We all have been through a lot this year and there’s more to come. We need to get back to our living our lives with some sense of normalcy. So, what can we do photographically? Well, there’s a lot actually, but what might be best as a start is to think about, plan and execute a new project! Or, how about this … if you have one that has been gathering some dust and remains to be finished, start working to get it done! Now how about setting some real goals for yourself? What will you do with the project? Try to get it exhibited, maybe produce a self-published book? Or perhaps putting up a website with your work so it can be seen by the whole world! It doesn’t really matter. What matters is getting out there and doing the work that means something to you!
I’ve spent the last two and a half years working on a project for Monalog called Visions of America. The focus is on images made between 2016 and the end of 2024, a time of real turbulence in our country. The project involves previously completed work if appropriate and new work we would complete beginning towards the end of 2022. During the next two years each Collective member had to put forward four groups of ten self-curated images with a specific schedule that had to be maintained. Each delivery came with a presentation to the group. In short, you were forced to produce! It was a great idea, and in my own case it really helped focus me on putting together a coherent body of work based on a specific theme.
This weekend, I printed what is probably my last picture and will file my final group of ten as promised in December. The project truly motivated me and it helped me to focus on completing a substantial body of work. And even if the group project doesn’t result in an acquisition and show like we hope, I have created something of value to me and perhaps other that could find its way into a self-published book for example.
Thinking about this while agitating prints made me remember previous postings on projects. One included a great quote from an old Fred Picker newsletter, one of the most instructive pieces I’ve seen on the subject. Here it is again from Newsletter #17, April 1978:
“At workshops we stress the importance of working towards a goal at all times… Design a project for yourself. You might assume that you have a show coming up. Choose a theme. Set a definite date. Decide that the show requires a specific number of prints (all to be new work) that you can realistically expect to complete in that period of time. Ten to twenty-five, I’d say but pick an achievable number and write and the date of the show on your darkroom wall.

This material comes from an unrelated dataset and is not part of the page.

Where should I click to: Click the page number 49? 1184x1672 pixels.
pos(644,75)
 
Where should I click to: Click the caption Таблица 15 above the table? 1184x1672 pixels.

Go to work. If, on the projected date, you have the prints well made, toned, spotted, mounted, and sequenced, you will have accomplished and learned a great deal.
Edit ruthlessly. If a picture is weak, pull it. If a print can be improved in the slightest degree, remake it.
Now you have a representative portfolio. Put it in a solon case with slip sheets between the prints, make an appointment, and visit a gallery. You just might get a date for a real show. If not, you at least have a nice portfolio and that’s a lot better than a Polycontrast box stuffed with wrinkled prints and surrounded by explanations. More importantly, you have created a coordinated body of work against the background of a deadline. You will have learned much in the process.
Don’t be upset by rejection. Considering some of the stuff accepted today, rejection could be a compliment. And it doesn’t matter; doing it is what matters. Alexander Calder said, ‘I have developed an attitude of indifference to the reception of my work which allows me to go about my business.’
Follow through anyway. Hang the show in your living room, at the local High School, the ‘Y’, anywhere. My first one-man show was in a movie lobby and that was not a bad thing. Thousands of people saw it and I learned a lot and felt good about it. Seeing a body of your work together is a very worthwhile learning experience. Patterns can appear with embarrassing clarity or with indications of direction to explore. Single photographs can be turning points; three or four I’ve made have influenced all the work that followed. Your pictures, if made with direction and seriousness of purpose, can teach you if you will assemble them and spend time with them.”
Just reading Fred’s thoughts again is revving me up to get back to work on my other projects, and starting a few new ones!
I’m starting to feel a little better already!